Right Sphenoid Wing Isolated Plasmacytoma
Sofia Rael1, Maria Peris Celda2, Adilson DaCosta1, Angela Dispenzieri3, Ugur Sener1
1Mayo Clinic, 2Neurological Surgery, 3Hematology, Mayo Clinic
Objective:
To describe radiologic, pathologic, and clinical findings in a patient diagnosed with an isolated intracranial plasmacytoma. 
Background:
Plasmacytomas are cancers arising from plasma cells.1 They can occur as solitary lesions or in association with multiple myeloma. Rarely solitary plasmacytomas can occur intracranially. These tumors can be durably based or originate from bone, displacing adjacent structures with a radiographic appearance that can resemble meningioma.2
Design/Methods:
Case Report
Results:
A 68-year-old male presented with eight months of horizontal binocular diplopia and right eye proptosis. Computed tomography (CT) head identified a right sphenoid bone lesion with cortical erosion of the sphenoid and right frontal bones with associated mass effect and displacement of the right frontal lobe and extending into the orbit. Magnetic resonance imaging (MRI) of the brain further demonstrated effacement of the right frontal lobe and lateral rectus muscle. Differential diagnoses of this lesion included meningioma with bone infiltration, chondrosarcoma, and metastatic disease. The patient underwent a near-total resection. Pathology was consistent with plasmacytoma, kappa light chain restricted (M-spike 0.357 g/dL, IgG Kappa; Free light chains, mg/dL: Kappa: 5.97; Lambda 1.69; Kappa: Lambda ratio 3.53). [¹⁸F]Fluorodeoxyglucose positron emission tomography did not identify other lesions.
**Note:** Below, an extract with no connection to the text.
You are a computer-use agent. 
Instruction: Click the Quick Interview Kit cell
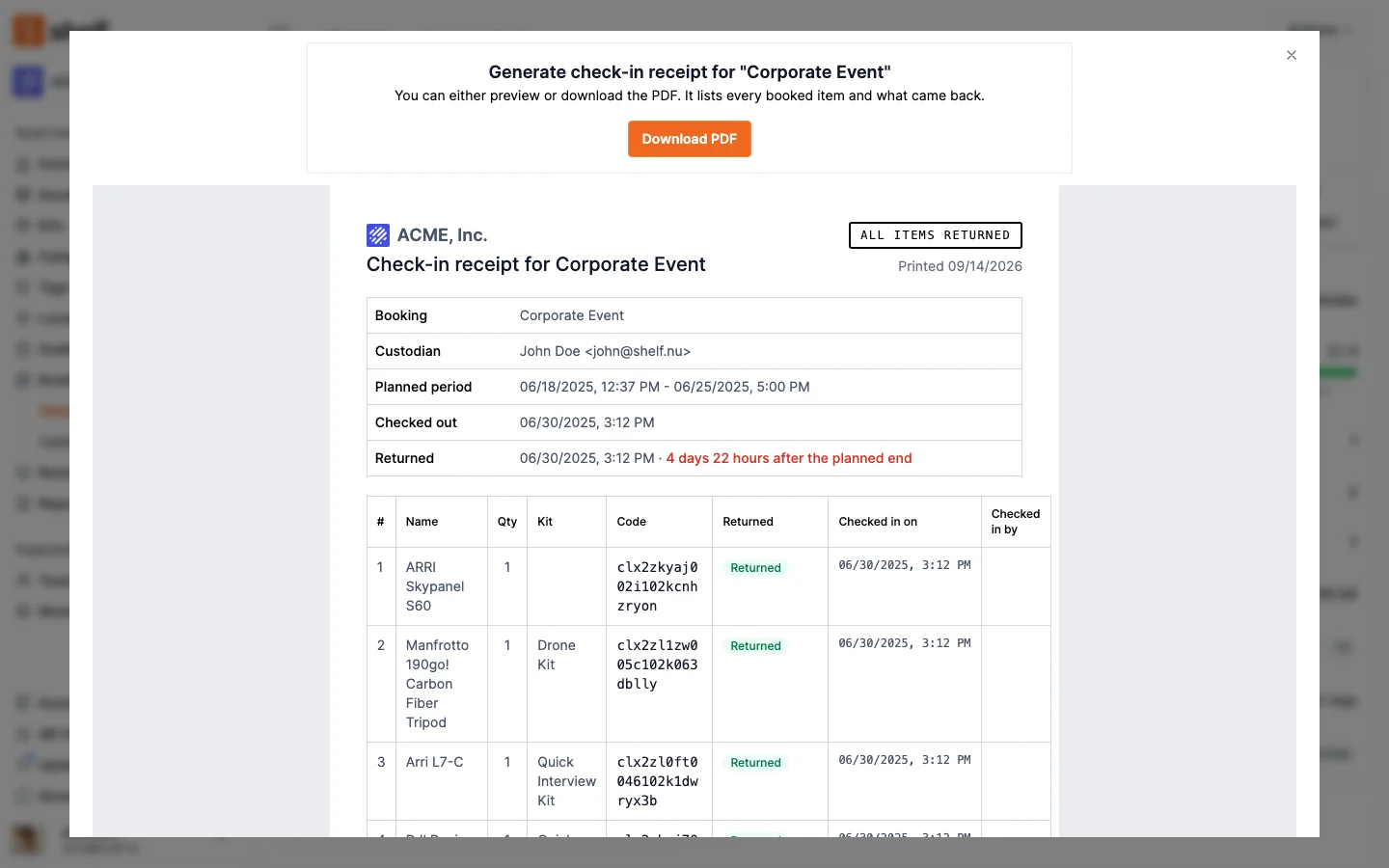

Bone marrow biopsy myeloma minimal residual disease analysis by flow cytometry did not identify any monotypic plasma cells. The patient underwent radiation therapy (4005 cGy, 15 fractions) for intracranial residual disease. Diplopia and right eye proptosis resolved, and the patient continues radiographic and serologic surveillance.
Conclusions:
The differential diagnosis of an intraparenchymal intracranial lesion resulting in bone erosion is broad and includes plasmacytoma, meningioma, and chondrosarcoma. Intracranial plasmacytomas can occur in isolation without systemic multiple myeloma. Management of intracranial plasmacytoma involves maximal safe resection followed by radiation therapy for any residual disease. This approach can be curative, but long-term multidisciplinary surveillance is required as progression to multiple myeloma can occur.